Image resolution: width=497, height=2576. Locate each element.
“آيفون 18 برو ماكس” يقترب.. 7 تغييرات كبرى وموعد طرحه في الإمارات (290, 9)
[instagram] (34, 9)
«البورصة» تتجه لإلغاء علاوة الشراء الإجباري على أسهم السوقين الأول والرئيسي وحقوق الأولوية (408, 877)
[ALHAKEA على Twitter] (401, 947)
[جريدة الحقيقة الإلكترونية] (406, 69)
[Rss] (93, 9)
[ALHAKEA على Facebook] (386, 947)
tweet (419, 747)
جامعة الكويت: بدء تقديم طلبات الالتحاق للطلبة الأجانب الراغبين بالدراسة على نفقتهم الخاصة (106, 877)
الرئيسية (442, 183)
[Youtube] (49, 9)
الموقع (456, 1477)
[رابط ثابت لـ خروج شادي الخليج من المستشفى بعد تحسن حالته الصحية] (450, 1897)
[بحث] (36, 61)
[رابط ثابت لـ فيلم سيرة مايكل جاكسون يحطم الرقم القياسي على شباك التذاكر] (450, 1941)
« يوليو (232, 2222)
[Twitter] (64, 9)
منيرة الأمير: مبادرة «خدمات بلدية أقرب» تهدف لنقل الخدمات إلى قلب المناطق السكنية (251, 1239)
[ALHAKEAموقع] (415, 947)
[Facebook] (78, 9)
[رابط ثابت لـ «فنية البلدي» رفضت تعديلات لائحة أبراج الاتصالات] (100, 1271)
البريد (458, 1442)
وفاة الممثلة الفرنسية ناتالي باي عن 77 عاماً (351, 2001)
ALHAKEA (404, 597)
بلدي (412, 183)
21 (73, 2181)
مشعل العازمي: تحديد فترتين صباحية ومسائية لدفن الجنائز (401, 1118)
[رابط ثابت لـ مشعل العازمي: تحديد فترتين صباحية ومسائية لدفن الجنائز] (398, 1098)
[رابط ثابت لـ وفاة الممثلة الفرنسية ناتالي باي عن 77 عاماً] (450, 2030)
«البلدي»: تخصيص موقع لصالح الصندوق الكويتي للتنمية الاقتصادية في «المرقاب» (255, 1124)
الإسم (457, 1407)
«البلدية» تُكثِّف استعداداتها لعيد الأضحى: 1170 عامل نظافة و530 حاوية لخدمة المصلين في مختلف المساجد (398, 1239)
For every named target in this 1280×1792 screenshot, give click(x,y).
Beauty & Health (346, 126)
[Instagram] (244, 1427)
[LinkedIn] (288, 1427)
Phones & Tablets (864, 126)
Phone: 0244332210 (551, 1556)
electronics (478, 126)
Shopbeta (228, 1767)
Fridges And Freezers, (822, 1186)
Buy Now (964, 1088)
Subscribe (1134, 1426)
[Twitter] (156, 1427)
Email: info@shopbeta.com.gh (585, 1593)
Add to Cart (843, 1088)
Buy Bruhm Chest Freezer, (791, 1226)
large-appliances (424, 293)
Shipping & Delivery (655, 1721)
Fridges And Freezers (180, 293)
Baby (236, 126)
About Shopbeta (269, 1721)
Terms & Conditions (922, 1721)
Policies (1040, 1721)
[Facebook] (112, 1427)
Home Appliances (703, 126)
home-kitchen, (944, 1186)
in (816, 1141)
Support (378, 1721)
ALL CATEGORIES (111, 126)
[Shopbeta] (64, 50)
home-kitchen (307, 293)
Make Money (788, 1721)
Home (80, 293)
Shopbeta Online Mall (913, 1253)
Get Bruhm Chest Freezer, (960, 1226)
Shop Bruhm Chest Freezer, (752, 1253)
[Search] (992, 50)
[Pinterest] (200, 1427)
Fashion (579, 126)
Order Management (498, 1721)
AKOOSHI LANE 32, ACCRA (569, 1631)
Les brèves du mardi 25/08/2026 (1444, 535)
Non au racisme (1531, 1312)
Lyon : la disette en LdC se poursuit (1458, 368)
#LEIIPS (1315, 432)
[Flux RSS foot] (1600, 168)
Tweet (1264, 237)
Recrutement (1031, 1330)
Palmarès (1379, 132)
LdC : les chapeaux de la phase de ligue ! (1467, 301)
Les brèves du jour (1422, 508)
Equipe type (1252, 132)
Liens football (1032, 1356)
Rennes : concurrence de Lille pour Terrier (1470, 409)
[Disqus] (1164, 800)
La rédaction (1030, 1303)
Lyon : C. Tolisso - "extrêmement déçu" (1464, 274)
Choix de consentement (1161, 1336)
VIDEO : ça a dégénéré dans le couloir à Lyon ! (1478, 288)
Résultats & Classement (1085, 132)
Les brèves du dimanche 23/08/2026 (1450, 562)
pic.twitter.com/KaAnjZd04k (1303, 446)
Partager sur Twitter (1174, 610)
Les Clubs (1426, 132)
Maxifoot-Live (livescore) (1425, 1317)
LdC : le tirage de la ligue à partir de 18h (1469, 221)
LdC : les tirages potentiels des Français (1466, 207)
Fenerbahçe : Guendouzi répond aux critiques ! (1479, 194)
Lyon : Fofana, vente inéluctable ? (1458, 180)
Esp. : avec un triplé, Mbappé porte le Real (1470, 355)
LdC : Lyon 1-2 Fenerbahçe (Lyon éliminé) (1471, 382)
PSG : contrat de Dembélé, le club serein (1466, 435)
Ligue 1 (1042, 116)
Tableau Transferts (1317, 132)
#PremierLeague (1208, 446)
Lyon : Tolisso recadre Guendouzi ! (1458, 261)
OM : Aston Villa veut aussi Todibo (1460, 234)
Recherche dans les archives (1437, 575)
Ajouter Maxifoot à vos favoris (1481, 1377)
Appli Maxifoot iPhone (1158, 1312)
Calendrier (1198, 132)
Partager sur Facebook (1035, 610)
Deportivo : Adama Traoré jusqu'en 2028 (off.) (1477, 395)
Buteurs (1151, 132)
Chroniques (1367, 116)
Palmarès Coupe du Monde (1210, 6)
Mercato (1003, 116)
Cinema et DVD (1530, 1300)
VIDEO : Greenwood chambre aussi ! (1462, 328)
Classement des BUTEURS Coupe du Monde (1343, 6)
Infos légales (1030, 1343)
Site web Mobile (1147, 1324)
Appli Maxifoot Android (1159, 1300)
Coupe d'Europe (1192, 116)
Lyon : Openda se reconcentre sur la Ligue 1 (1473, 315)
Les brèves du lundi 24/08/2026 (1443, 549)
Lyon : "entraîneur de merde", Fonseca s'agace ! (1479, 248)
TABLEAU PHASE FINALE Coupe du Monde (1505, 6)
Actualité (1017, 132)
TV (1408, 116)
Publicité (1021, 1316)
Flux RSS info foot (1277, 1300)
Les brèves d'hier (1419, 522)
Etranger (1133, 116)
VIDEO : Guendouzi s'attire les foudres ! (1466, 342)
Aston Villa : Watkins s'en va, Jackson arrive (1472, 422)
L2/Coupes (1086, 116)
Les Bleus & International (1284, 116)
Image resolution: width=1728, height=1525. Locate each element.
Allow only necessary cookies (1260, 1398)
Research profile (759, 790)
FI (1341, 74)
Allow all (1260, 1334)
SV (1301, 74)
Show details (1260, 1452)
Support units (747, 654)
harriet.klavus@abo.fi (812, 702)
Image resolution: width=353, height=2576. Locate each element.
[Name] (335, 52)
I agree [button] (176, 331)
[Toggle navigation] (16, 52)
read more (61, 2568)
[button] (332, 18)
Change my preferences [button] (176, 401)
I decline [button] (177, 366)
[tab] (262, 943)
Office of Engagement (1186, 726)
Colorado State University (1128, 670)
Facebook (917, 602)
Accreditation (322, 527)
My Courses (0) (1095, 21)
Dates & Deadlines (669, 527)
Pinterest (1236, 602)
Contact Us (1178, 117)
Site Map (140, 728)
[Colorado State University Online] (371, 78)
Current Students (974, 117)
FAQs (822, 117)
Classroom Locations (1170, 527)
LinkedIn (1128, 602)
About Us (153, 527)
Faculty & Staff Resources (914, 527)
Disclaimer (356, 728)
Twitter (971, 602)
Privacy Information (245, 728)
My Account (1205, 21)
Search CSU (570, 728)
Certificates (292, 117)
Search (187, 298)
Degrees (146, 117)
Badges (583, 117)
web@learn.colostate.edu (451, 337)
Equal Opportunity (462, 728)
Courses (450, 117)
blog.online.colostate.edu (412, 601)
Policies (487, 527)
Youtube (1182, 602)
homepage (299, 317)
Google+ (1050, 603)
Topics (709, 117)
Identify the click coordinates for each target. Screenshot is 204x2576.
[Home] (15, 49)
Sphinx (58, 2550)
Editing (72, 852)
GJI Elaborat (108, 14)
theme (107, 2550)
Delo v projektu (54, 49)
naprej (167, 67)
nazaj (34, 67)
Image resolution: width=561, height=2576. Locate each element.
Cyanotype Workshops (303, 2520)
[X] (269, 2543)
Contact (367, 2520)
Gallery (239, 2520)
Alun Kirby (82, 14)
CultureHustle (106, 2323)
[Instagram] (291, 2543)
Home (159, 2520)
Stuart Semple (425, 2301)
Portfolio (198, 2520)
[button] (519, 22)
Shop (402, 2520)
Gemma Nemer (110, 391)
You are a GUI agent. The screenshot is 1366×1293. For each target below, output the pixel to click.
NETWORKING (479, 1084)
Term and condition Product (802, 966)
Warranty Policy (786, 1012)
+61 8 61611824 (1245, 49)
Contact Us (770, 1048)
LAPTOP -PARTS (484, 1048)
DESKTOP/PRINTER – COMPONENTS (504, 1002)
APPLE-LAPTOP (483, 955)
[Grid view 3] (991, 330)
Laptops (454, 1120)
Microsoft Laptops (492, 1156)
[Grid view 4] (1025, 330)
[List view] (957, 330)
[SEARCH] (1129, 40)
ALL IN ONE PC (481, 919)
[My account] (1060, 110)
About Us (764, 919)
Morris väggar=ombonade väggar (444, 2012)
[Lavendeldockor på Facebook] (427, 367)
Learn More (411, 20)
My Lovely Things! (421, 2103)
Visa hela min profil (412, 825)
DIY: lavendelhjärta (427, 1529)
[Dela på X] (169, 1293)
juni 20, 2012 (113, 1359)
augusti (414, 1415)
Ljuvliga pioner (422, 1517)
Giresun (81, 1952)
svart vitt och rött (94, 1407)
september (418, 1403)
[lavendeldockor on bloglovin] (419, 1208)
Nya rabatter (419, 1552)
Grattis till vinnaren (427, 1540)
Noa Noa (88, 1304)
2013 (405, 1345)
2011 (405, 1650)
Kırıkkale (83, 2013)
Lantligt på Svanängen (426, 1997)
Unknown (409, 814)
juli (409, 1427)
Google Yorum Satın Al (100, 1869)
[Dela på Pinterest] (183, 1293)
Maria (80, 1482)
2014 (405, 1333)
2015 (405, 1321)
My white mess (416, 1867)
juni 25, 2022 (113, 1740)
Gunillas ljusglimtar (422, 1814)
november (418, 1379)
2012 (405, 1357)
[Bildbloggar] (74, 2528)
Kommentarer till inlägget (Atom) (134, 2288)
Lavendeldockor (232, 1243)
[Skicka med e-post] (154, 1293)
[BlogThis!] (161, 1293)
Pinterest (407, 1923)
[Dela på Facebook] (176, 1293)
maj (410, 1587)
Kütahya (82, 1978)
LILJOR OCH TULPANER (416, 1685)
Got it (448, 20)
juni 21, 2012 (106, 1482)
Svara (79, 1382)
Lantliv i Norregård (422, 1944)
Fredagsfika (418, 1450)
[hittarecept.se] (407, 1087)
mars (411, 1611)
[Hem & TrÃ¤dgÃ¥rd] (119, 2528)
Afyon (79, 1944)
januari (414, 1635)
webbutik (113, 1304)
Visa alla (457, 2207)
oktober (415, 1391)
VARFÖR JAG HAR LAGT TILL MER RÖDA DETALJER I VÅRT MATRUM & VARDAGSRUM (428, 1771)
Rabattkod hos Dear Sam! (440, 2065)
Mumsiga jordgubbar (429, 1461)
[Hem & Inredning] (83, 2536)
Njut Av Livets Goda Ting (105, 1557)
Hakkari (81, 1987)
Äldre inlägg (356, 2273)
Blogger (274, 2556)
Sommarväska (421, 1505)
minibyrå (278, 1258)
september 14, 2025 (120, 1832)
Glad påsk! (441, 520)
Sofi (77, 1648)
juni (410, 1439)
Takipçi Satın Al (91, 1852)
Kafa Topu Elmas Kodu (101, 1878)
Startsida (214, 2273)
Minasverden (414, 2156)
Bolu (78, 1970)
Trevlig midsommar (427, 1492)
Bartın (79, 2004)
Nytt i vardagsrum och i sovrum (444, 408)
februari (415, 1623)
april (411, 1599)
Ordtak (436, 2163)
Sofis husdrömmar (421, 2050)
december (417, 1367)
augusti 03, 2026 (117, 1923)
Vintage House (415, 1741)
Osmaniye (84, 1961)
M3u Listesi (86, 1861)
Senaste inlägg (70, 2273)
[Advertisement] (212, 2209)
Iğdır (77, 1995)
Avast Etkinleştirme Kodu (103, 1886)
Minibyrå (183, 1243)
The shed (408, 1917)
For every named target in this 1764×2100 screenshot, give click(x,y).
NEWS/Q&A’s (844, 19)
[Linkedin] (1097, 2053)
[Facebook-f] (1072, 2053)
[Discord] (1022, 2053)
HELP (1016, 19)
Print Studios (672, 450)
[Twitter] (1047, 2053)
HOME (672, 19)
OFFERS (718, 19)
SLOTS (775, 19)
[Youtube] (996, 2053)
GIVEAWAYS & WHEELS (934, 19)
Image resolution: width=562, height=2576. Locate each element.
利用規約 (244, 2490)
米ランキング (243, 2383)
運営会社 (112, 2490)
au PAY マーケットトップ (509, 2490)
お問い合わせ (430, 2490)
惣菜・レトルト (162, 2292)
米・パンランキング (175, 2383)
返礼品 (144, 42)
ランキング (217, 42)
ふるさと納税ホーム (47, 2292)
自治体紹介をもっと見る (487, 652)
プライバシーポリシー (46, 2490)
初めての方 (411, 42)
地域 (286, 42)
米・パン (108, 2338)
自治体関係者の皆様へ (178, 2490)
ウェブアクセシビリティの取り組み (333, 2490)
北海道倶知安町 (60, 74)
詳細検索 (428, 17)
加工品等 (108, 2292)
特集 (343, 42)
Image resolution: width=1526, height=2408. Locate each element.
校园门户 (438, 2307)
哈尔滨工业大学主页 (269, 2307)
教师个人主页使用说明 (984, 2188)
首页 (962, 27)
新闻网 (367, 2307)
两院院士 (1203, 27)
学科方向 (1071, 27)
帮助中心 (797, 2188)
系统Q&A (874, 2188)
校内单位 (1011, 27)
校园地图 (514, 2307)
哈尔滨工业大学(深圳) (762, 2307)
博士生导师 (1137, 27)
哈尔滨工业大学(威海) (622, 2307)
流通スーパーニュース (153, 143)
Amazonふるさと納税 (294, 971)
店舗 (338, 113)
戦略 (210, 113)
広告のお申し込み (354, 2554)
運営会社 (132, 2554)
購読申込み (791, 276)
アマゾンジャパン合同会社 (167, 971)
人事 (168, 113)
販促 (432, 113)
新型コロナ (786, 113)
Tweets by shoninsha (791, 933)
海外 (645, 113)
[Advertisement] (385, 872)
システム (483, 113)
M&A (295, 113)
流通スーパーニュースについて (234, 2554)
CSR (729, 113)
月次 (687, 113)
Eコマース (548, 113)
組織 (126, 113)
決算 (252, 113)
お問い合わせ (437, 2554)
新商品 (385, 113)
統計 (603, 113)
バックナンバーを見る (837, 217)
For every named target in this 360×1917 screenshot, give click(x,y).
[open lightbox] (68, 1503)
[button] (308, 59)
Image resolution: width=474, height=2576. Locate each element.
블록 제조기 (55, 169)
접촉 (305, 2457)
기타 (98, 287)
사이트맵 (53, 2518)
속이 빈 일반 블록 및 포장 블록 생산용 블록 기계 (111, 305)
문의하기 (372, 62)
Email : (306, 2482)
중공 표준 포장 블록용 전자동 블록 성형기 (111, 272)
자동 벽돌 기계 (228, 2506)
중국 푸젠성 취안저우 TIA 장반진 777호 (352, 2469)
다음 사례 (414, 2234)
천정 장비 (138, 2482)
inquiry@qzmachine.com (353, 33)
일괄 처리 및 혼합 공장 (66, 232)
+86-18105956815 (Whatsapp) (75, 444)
..............................
● **Your objective**: Reproduce exactly every line that sits between the start of the entries and the line bearing "[رابط ثابت لـ مشعل", counting both of those lines.

● **Answer box**:
Image resolution: width=497, height=2576. Locate each element.
“آيفون 18 برو ماكس” يقترب.. 7 تغييرات كبرى وموعد طرحه في الإمارات (290, 9)
[instagram] (34, 9)
«البورصة» تتجه لإلغاء علاوة الشراء الإجباري على أسهم السوقين الأول والرئيسي وحقوق الأولوية (408, 877)
[ALHAKEA على Twitter] (401, 947)
[جريدة الحقيقة الإلكترونية] (406, 69)
[Rss] (93, 9)
[ALHAKEA على Facebook] (386, 947)
tweet (419, 747)
جامعة الكويت: بدء تقديم طلبات الالتحاق للطلبة الأجانب الراغبين بالدراسة على نفقتهم الخاصة (106, 877)
الرئيسية (442, 183)
[Youtube] (49, 9)
الموقع (456, 1477)
[رابط ثابت لـ خروج شادي الخليج من المستشفى بعد تحسن حالته الصحية] (450, 1897)
[بحث] (36, 61)
[رابط ثابت لـ فيلم سيرة مايكل جاكسون يحطم الرقم القياسي على شباك التذاكر] (450, 1941)
« يوليو (232, 2222)
[Twitter] (64, 9)
منيرة الأمير: مبادرة «خدمات بلدية أقرب» تهدف لنقل الخدمات إلى قلب المناطق السكنية (251, 1239)
[ALHAKEAموقع] (415, 947)
[Facebook] (78, 9)
[رابط ثابت لـ «فنية البلدي» رفضت تعديلات لائحة أبراج الاتصالات] (100, 1271)
البريد (458, 1442)
وفاة الممثلة الفرنسية ناتالي باي عن 77 عاماً (351, 2001)
ALHAKEA (404, 597)
بلدي (412, 183)
21 (73, 2181)
مشعل العازمي: تحديد فترتين صباحية ومسائية لدفن الجنائز (401, 1118)
[رابط ثابت لـ مشعل العازمي: تحديد فترتين صباحية ومسائية لدفن الجنائز] (398, 1098)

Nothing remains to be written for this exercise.